▶

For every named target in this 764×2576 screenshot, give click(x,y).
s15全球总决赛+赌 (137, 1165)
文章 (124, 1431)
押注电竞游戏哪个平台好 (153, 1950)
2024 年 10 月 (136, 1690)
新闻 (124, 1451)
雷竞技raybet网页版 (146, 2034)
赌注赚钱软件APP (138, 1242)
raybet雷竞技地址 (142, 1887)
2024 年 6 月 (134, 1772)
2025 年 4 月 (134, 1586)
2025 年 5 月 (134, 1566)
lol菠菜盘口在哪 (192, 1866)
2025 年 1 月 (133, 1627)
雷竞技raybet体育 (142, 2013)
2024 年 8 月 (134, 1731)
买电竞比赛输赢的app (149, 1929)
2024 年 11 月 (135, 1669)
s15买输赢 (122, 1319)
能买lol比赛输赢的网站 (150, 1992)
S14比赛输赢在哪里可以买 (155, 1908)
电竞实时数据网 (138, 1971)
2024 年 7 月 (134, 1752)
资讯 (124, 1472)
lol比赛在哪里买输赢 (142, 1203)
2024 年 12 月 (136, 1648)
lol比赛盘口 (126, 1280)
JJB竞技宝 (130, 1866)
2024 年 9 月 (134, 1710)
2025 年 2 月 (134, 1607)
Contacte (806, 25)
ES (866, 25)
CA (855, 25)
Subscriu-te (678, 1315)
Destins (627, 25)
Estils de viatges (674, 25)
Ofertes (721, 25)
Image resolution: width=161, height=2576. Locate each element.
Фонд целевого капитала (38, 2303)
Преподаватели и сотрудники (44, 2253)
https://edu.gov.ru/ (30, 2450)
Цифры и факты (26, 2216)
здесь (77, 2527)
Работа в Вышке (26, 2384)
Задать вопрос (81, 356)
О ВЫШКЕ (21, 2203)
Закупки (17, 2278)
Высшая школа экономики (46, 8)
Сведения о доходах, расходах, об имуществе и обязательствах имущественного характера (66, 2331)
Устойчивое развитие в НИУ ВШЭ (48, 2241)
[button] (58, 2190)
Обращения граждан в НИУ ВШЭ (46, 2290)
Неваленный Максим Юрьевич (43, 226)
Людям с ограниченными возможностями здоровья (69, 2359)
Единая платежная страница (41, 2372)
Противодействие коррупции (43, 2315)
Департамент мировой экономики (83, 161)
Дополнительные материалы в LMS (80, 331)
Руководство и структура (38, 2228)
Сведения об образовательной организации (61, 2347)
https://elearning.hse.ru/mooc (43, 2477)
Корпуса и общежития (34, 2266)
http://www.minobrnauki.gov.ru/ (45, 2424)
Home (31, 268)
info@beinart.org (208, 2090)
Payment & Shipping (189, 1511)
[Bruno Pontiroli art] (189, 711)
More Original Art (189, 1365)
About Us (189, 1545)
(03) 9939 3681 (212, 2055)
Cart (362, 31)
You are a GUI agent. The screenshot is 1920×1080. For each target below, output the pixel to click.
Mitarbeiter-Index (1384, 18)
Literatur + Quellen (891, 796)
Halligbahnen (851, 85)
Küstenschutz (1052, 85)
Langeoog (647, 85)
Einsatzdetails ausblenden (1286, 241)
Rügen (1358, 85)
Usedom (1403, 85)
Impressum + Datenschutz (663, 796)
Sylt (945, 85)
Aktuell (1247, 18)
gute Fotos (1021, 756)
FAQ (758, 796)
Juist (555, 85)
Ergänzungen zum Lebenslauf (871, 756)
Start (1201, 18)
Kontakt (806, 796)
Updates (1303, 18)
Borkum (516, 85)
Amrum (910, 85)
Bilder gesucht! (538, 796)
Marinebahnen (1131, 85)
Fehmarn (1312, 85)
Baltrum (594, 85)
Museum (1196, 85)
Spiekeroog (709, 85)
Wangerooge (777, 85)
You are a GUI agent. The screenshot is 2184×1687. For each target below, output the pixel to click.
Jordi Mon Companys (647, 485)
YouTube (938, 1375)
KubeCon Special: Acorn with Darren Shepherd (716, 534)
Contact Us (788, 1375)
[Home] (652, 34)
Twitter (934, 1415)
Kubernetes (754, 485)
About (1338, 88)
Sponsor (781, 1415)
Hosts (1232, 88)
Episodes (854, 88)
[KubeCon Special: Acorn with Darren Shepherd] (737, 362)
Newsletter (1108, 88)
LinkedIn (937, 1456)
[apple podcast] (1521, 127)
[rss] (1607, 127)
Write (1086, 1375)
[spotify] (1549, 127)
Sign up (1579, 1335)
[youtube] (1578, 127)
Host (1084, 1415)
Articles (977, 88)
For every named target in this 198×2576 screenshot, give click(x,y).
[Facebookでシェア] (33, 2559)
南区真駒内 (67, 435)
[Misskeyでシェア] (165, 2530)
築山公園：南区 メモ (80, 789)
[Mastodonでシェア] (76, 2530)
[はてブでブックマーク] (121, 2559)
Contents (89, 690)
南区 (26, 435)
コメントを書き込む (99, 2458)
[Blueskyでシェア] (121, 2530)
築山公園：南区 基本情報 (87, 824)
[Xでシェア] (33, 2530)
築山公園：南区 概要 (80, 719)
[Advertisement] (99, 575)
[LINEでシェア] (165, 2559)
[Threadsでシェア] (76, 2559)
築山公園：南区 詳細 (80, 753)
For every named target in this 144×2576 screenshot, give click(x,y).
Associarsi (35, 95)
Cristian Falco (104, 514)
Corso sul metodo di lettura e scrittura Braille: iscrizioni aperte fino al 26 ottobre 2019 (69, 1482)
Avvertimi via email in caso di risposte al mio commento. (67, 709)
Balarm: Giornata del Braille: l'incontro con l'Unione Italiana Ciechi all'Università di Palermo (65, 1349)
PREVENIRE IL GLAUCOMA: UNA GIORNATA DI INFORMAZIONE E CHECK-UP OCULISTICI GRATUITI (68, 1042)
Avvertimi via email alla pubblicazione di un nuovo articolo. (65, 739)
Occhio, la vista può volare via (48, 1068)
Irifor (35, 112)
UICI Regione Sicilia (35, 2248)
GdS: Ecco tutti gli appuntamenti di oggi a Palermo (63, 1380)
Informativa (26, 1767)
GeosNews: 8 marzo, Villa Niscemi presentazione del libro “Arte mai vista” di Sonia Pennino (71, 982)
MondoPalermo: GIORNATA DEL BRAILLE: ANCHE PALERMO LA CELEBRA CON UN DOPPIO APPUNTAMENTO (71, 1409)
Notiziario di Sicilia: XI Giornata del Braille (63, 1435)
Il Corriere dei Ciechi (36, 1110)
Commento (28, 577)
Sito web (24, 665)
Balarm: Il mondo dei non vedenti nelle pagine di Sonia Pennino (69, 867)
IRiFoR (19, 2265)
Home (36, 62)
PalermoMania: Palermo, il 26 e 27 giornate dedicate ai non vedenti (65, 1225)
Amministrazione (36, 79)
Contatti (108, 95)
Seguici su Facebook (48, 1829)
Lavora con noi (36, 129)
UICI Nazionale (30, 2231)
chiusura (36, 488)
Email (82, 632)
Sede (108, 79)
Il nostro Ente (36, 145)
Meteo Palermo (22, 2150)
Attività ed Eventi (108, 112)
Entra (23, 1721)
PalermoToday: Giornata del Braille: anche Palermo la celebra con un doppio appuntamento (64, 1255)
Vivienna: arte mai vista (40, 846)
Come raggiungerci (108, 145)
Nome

◀

§ Task to complete: Up to and including the line with "info@beinart.org (208, 2090)", repeat the data exactly, starting from its first line; nothing else belongs in the response.

§ Written solution:
For every named target in this 764×2576 screenshot, give click(x,y).
s15全球总决赛+赌 (137, 1165)
文章 (124, 1431)
押注电竞游戏哪个平台好 (153, 1950)
2024 年 10 月 (136, 1690)
新闻 (124, 1451)
雷竞技raybet网页版 (146, 2034)
赌注赚钱软件APP (138, 1242)
raybet雷竞技地址 (142, 1887)
2024 年 6 月 (134, 1772)
2025 年 4 月 (134, 1586)
2025 年 5 月 (134, 1566)
lol菠菜盘口在哪 (192, 1866)
2025 年 1 月 (133, 1627)
雷竞技raybet体育 (142, 2013)
2024 年 8 月 (134, 1731)
买电竞比赛输赢的app (149, 1929)
2024 年 11 月 (135, 1669)
s15买输赢 (122, 1319)
能买lol比赛输赢的网站 (150, 1992)
S14比赛输赢在哪里可以买 (155, 1908)
电竞实时数据网 (138, 1971)
2024 年 7 月 (134, 1752)
资讯 (124, 1472)
lol比赛在哪里买输赢 (142, 1203)
2024 年 12 月 (136, 1648)
lol比赛盘口 (126, 1280)
JJB竞技宝 (130, 1866)
2024 年 9 月 (134, 1710)
2025 年 2 月 (134, 1607)
Contacte (806, 25)
ES (866, 25)
CA (855, 25)
Subscriu-te (678, 1315)
Destins (627, 25)
Estils de viatges (674, 25)
Ofertes (721, 25)
Image resolution: width=161, height=2576. Locate each element.
Фонд целевого капитала (38, 2303)
Преподаватели и сотрудники (44, 2253)
https://edu.gov.ru/ (30, 2450)
Цифры и факты (26, 2216)
здесь (77, 2527)
Работа в Вышке (26, 2384)
Задать вопрос (81, 356)
О ВЫШКЕ (21, 2203)
Закупки (17, 2278)
Высшая школа экономики (46, 8)
Сведения о доходах, расходах, об имуществе и обязательствах имущественного характера (66, 2331)
Устойчивое развитие в НИУ ВШЭ (48, 2241)
[button] (58, 2190)
Обращения граждан в НИУ ВШЭ (46, 2290)
Неваленный Максим Юрьевич (43, 226)
Людям с ограниченными возможностями здоровья (69, 2359)
Единая платежная страница (41, 2372)
Противодействие коррупции (43, 2315)
Департамент мировой экономики (83, 161)
Дополнительные материалы в LMS (80, 331)
Руководство и структура (38, 2228)
Сведения об образовательной организации (61, 2347)
https://elearning.hse.ru/mooc (43, 2477)
Корпуса и общежития (34, 2266)
http://www.minobrnauki.gov.ru/ (45, 2424)
Home (31, 268)
info@beinart.org (208, 2090)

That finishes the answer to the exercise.